▶ WORK TO BE COMPLETED: Only one stretch of the data is wanted: the line containing "Instruction: Click the search magnifier icon", the line containing "Task: Click the round", and every line between them, copied exactly.

(Saved entries)
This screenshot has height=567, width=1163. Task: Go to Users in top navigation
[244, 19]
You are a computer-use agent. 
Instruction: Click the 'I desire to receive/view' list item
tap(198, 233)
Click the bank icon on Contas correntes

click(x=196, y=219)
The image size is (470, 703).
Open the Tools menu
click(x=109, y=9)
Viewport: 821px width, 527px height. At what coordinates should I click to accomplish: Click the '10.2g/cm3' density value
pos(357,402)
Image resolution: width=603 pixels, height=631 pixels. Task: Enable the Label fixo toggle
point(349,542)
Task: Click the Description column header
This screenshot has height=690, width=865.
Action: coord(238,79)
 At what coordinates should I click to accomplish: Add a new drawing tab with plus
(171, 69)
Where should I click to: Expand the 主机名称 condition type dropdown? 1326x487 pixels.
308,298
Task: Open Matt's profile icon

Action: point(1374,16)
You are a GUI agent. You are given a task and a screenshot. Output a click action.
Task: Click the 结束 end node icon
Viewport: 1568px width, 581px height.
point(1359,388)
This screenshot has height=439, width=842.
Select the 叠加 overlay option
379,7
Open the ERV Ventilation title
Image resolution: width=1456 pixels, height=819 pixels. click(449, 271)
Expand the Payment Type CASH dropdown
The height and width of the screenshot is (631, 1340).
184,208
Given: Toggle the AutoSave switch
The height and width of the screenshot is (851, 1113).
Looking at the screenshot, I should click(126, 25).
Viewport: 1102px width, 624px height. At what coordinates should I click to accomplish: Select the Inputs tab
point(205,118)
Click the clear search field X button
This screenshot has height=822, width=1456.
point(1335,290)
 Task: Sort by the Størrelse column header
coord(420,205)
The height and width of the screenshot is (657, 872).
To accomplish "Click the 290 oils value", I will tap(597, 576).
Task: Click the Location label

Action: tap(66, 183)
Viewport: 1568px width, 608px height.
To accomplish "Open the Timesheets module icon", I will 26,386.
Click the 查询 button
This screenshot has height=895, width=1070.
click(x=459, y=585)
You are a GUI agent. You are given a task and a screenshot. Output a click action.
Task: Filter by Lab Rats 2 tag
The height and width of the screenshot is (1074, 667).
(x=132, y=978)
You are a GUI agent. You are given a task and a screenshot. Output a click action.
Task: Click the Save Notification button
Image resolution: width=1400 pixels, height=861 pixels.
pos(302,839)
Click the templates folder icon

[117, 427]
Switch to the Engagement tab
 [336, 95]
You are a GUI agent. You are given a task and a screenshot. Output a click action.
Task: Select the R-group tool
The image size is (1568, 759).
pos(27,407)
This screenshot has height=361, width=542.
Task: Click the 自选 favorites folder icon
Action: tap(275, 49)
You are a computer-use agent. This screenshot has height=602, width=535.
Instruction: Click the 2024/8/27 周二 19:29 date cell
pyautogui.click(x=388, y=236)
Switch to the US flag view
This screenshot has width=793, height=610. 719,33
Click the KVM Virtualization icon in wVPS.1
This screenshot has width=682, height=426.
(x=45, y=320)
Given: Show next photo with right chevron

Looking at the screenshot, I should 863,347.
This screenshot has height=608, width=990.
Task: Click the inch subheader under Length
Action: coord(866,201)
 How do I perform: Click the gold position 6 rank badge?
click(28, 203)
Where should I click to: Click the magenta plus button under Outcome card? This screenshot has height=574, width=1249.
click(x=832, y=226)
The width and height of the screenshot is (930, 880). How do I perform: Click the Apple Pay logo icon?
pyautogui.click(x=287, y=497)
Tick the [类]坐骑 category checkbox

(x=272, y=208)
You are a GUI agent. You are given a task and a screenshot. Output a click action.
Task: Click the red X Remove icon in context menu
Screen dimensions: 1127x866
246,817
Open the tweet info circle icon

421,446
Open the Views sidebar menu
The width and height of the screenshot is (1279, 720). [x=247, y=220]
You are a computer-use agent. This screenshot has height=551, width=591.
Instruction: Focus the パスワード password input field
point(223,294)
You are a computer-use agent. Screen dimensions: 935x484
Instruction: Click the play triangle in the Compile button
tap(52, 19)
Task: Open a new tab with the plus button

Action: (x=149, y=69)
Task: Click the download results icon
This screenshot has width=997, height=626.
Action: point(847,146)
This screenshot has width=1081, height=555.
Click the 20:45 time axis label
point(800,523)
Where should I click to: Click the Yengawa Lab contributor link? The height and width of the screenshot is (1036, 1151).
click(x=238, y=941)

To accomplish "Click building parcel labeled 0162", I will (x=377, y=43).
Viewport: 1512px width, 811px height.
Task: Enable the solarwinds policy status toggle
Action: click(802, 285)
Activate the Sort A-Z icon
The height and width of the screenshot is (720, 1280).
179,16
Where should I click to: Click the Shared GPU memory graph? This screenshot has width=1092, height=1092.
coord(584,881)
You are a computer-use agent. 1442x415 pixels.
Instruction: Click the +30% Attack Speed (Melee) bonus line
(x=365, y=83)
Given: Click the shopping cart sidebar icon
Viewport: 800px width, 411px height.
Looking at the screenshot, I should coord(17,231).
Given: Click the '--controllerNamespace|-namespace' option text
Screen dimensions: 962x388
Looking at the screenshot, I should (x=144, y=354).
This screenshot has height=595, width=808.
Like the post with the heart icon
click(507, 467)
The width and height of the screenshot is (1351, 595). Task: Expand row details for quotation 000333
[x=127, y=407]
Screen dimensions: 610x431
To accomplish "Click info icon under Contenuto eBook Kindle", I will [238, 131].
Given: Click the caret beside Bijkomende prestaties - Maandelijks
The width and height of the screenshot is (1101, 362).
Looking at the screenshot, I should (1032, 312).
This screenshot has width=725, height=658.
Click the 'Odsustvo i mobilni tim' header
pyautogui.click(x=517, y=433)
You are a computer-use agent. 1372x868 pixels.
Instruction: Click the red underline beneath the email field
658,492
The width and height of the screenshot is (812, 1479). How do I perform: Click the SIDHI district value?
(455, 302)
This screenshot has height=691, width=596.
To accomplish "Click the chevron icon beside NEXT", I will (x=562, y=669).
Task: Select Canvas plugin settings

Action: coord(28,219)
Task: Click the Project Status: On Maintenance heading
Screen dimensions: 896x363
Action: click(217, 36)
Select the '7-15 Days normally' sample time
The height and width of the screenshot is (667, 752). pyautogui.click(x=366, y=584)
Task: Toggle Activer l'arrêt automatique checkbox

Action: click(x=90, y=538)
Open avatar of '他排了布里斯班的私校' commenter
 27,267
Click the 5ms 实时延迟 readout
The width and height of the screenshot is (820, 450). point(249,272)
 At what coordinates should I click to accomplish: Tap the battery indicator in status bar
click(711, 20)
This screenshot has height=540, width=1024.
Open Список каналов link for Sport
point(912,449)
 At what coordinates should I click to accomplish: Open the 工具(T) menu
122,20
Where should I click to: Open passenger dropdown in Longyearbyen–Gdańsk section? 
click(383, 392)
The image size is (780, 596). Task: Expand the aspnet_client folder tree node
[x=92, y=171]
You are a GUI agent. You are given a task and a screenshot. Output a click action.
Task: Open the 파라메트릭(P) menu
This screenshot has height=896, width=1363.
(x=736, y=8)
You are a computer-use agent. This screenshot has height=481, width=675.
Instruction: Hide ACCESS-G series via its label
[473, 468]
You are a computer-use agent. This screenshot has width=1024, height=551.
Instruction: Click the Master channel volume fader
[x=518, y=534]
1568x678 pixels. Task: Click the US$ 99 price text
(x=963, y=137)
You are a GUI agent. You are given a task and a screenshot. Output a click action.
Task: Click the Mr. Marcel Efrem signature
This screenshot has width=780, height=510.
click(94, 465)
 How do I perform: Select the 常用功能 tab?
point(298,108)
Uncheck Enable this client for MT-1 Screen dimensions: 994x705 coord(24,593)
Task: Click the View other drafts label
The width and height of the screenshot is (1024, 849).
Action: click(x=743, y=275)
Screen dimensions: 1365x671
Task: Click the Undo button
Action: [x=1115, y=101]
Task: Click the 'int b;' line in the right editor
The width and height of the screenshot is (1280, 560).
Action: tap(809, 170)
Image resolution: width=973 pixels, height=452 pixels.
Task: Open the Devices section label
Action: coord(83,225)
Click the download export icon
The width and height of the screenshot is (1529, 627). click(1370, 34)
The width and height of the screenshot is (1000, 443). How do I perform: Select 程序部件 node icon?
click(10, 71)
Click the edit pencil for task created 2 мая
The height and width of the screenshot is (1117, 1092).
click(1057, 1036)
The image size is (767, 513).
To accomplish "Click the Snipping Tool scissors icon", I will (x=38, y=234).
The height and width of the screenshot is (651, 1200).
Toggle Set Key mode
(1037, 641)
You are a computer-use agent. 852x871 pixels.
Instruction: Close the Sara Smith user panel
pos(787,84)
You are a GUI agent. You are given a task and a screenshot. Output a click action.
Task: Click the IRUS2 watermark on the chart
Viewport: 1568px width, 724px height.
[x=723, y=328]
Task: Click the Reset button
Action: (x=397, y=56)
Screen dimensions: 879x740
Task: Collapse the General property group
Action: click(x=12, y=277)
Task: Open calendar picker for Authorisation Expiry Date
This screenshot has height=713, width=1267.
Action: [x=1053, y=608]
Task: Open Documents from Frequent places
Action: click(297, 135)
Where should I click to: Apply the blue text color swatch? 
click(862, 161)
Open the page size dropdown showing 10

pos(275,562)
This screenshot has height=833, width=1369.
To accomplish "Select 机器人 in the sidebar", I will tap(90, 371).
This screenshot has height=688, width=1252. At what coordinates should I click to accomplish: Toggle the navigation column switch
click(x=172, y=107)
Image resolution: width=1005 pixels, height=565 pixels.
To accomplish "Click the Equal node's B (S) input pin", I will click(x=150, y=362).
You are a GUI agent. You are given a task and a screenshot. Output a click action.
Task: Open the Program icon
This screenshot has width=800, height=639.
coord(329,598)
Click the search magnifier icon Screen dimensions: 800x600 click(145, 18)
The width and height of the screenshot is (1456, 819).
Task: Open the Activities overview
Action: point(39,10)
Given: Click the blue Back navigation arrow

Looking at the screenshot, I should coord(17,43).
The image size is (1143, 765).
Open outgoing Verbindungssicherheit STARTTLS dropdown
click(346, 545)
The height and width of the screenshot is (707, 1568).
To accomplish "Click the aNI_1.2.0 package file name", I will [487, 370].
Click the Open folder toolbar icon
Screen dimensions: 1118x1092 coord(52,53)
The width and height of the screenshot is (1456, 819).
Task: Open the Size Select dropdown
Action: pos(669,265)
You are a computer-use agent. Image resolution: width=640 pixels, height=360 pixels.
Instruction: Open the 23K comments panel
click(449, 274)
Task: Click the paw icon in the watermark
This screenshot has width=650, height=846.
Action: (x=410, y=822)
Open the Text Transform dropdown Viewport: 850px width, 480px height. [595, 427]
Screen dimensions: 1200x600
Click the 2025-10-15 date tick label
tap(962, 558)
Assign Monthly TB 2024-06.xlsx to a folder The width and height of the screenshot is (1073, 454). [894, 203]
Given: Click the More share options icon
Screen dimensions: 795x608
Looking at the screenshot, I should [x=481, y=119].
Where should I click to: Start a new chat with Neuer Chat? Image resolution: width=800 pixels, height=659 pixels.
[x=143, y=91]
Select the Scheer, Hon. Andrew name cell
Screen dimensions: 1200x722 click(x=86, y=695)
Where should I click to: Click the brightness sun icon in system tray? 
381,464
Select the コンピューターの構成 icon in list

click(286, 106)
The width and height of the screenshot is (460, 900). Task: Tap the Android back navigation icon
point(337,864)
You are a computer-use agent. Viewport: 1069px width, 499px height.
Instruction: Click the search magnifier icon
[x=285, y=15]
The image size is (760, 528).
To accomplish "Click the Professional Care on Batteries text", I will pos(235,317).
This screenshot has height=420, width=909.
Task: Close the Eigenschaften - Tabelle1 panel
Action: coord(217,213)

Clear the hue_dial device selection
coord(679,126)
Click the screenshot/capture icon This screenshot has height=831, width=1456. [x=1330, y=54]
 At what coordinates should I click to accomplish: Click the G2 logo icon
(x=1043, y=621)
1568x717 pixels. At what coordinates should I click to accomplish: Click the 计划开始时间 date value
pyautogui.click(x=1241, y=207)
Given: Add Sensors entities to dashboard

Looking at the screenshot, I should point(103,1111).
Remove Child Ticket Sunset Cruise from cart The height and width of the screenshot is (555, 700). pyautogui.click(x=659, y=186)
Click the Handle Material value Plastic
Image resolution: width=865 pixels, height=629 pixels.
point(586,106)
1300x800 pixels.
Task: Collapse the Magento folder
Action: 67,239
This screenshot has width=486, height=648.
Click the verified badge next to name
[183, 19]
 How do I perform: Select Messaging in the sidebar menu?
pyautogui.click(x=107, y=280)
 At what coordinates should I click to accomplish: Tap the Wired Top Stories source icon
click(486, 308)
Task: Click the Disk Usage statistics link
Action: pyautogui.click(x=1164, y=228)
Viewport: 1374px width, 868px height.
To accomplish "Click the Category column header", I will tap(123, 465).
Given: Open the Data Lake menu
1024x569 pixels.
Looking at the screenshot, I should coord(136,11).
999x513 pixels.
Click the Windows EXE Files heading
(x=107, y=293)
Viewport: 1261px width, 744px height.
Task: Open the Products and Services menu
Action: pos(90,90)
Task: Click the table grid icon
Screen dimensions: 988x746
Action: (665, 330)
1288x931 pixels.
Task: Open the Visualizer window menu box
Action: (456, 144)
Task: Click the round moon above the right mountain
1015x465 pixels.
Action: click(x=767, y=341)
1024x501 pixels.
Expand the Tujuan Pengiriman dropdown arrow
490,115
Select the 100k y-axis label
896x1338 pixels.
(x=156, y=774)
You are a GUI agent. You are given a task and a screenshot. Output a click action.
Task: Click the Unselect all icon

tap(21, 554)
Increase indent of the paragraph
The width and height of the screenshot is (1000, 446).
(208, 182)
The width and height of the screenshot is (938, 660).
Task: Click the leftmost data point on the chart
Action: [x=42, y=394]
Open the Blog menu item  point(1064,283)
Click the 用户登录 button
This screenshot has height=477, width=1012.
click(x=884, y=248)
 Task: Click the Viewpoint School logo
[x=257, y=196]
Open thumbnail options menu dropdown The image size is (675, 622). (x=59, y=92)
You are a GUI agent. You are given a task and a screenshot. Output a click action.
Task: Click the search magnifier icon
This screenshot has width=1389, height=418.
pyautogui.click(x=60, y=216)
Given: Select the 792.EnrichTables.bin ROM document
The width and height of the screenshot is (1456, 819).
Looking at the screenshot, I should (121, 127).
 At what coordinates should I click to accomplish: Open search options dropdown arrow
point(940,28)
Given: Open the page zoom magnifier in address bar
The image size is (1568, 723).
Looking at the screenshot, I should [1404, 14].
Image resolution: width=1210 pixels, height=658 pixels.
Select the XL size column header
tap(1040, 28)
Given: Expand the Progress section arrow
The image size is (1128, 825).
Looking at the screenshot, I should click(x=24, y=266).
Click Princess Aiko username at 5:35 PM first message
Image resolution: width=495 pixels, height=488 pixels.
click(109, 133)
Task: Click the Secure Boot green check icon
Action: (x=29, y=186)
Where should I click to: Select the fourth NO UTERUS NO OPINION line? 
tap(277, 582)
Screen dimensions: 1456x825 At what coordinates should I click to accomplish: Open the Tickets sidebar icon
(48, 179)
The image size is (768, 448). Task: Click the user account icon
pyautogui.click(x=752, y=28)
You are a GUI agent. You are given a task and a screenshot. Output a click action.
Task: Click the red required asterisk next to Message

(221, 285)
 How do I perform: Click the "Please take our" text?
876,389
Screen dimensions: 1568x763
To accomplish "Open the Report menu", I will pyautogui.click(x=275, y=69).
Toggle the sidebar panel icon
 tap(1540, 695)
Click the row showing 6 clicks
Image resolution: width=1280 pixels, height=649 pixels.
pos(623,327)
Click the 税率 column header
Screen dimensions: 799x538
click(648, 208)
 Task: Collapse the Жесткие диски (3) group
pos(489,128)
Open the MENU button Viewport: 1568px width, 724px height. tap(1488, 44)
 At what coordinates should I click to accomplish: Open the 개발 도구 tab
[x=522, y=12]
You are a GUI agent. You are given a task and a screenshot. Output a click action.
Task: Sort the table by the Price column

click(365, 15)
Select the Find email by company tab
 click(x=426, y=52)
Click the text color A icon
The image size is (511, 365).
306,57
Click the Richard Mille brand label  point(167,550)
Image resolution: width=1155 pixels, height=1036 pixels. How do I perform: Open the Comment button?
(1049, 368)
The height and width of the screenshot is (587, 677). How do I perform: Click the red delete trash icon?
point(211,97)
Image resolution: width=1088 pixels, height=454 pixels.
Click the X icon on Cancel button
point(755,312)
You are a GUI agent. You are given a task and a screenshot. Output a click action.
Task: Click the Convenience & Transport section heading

▶ RESPONSE AREA:
Instruction: Click the search magnifier icon
[x=285, y=15]
The image size is (760, 528).
To accomplish "Click the Professional Care on Batteries text", I will pos(235,317).
This screenshot has height=420, width=909.
Task: Close the Eigenschaften - Tabelle1 panel
Action: coord(217,213)

Clear the hue_dial device selection
coord(679,126)
Click the screenshot/capture icon This screenshot has height=831, width=1456. [x=1330, y=54]
 At what coordinates should I click to accomplish: Click the G2 logo icon
(x=1043, y=621)
1568x717 pixels. At what coordinates should I click to accomplish: Click the 计划开始时间 date value
pyautogui.click(x=1241, y=207)
Given: Add Sensors entities to dashboard

Looking at the screenshot, I should point(103,1111).
Remove Child Ticket Sunset Cruise from cart The height and width of the screenshot is (555, 700). pyautogui.click(x=659, y=186)
Click the Handle Material value Plastic
Image resolution: width=865 pixels, height=629 pixels.
point(586,106)
1300x800 pixels.
Task: Collapse the Magento folder
Action: 67,239
This screenshot has width=486, height=648.
Click the verified badge next to name
[183, 19]
 How do I perform: Select Messaging in the sidebar menu?
pyautogui.click(x=107, y=280)
 At what coordinates should I click to accomplish: Tap the Wired Top Stories source icon
click(486, 308)
Task: Click the Disk Usage statistics link
Action: pyautogui.click(x=1164, y=228)
Viewport: 1374px width, 868px height.
To accomplish "Click the Category column header", I will tap(123, 465).
Given: Open the Data Lake menu
1024x569 pixels.
Looking at the screenshot, I should coord(136,11).
999x513 pixels.
Click the Windows EXE Files heading
(x=107, y=293)
Viewport: 1261px width, 744px height.
Task: Open the Products and Services menu
Action: pos(90,90)
Task: Click the table grid icon
Screen dimensions: 988x746
Action: (665, 330)
1288x931 pixels.
Task: Open the Visualizer window menu box
Action: (456, 144)
Task: Click the round moon above the right mountain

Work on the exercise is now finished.